◆ What you need to do:
From the poset code page below, print the passage between "Poset codes are" and "[3]; see [2].", inclusive.

◆ Page:
** start **

# Poset code[1]

## Description

## Protection

Poset codes are quantified with respect to the poset metric [2]. This metric is based on a partial ordering \(\leq\) on subsets of \([n]=\{1,2,\cdots,n\}\) and the notion of ideals generated by the support of an element of a \(q\)-ary string. An ideal \(\langle \text{supp}(x) \rangle\) generated by \(x\in GF(q)^n\) contains all subsets of \([n]\) that are less than or equal to the subset in the support of \(x\) in the partial ordering. The poset metric between two strings \(x,y\) is then the cardinality of the ideal generated by the difference between the supports of \(x\) and \(y\), \(d_P(x,y) = |\langle \text{supp}(x-y) \rangle|\).

Generalizations of various bounds for ordinary \(q\)-ary codes have been developed for poset codes, including generalizations of MacWilliams identities [3]; see [2].

** end **

◆ Data listing:
** start **

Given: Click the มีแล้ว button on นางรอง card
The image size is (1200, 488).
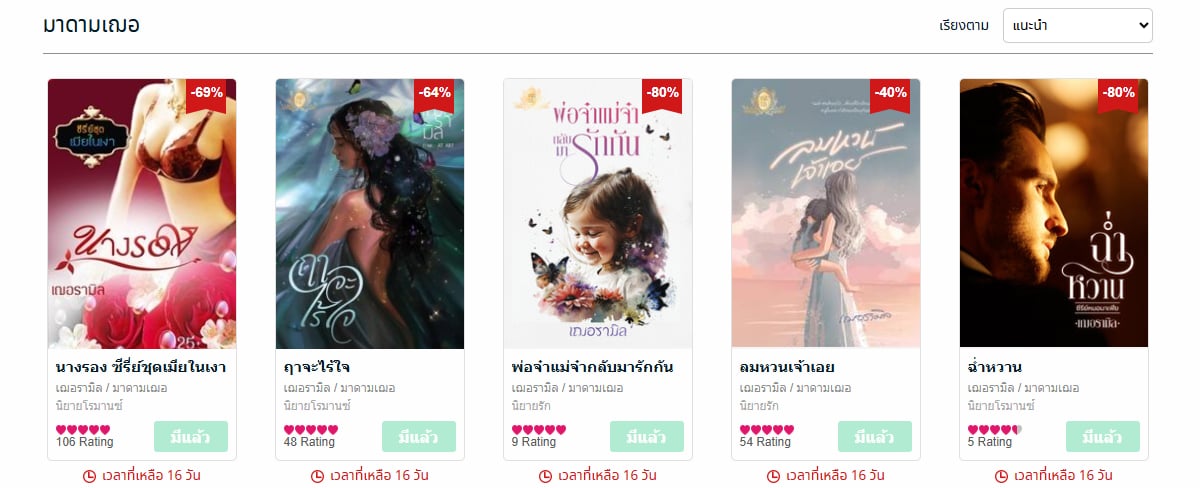Looking at the screenshot, I should pos(191,437).
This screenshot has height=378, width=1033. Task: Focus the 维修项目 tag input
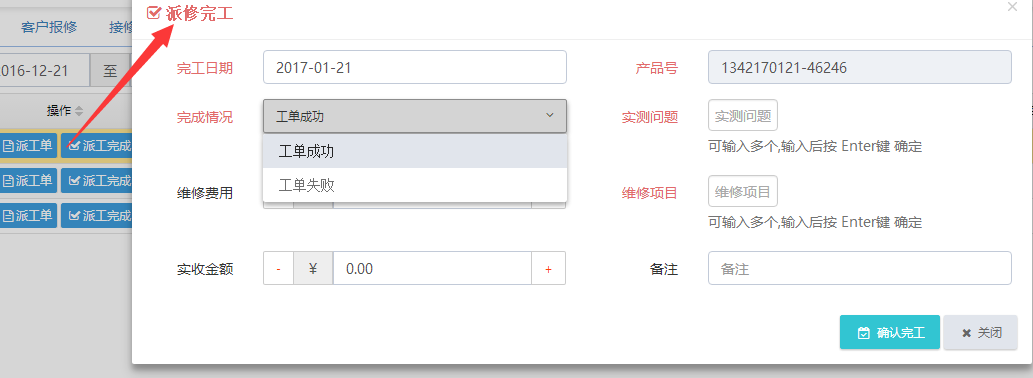(x=743, y=192)
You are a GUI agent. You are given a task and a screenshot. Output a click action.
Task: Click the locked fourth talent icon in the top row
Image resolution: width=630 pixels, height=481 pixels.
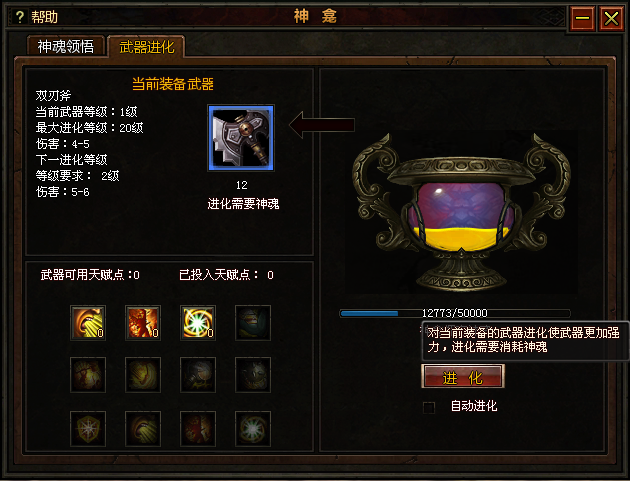253,323
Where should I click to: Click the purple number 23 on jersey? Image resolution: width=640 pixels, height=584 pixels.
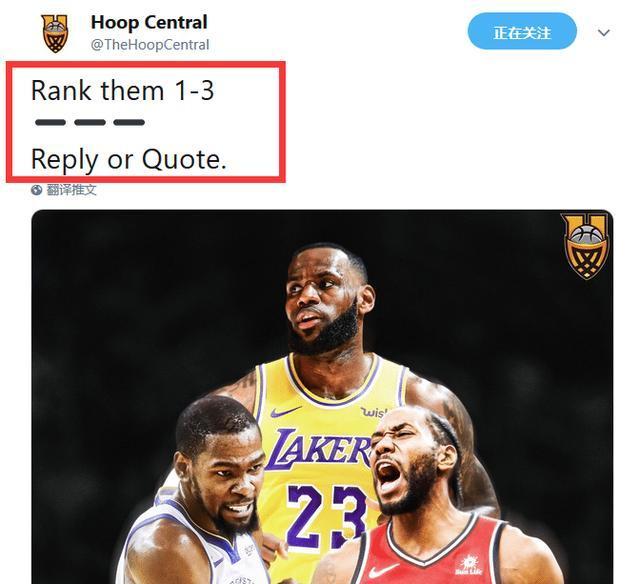pyautogui.click(x=325, y=514)
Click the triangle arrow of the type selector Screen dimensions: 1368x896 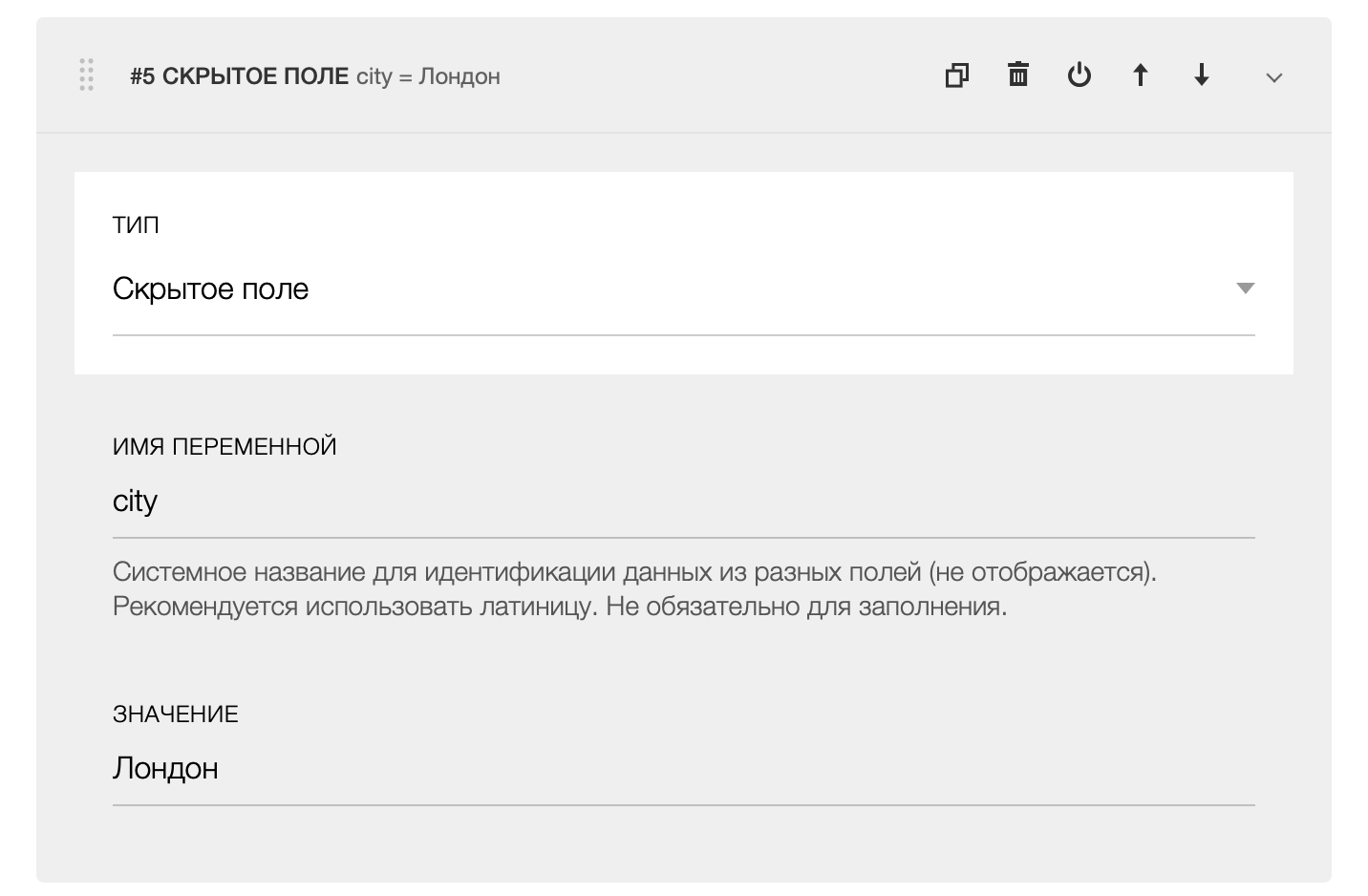[1245, 288]
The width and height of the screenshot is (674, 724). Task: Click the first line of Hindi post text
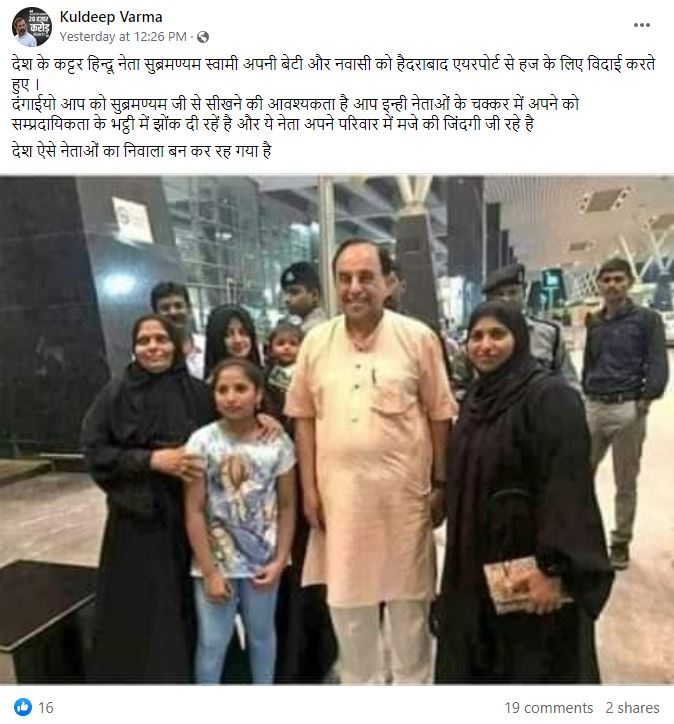[333, 64]
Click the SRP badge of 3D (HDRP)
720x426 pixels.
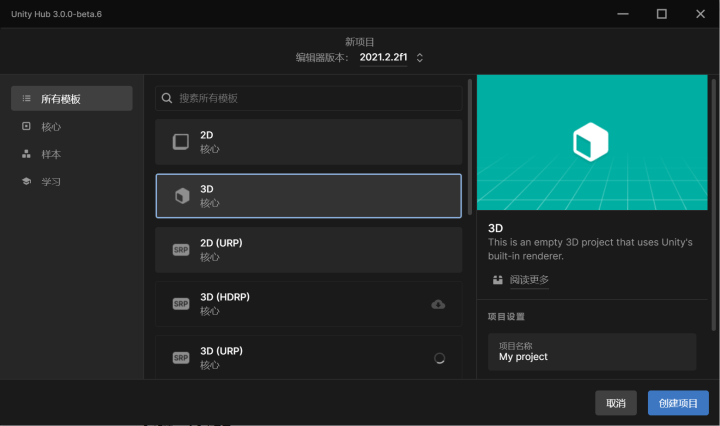point(181,304)
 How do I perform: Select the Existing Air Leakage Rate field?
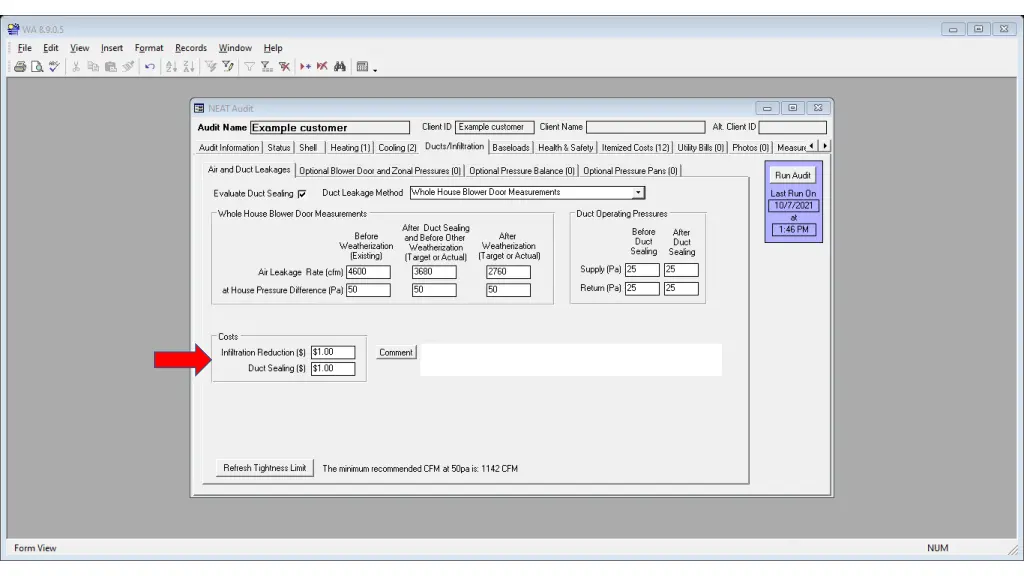[x=368, y=272]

** end **

◆ Solution:
Poset codes are quantified with respect to the poset metric [2]. This metric is based on a partial ordering \(\leq\) on subsets of \([n]=\{1,2,\cdots,n\}\) and the notion of ideals generated by the support of an element of a \(q\)-ary string. An ideal \(\langle \text{supp}(x) \rangle\) generated by \(x\in GF(q)^n\) contains all subsets of \([n]\) that are less than or equal to the subset in the support of \(x\) in the partial ordering. The poset metric between two strings \(x,y\) is then the cardinality of the ideal generated by the difference between the supports of \(x\) and \(y\), \(d_P(x,y) = |\langle \text{supp}(x-y) \rangle|\).

Generalizations of various bounds for ordinary \(q\)-ary codes have been developed for poset codes, including generalizations of MacWilliams identities [3]; see [2].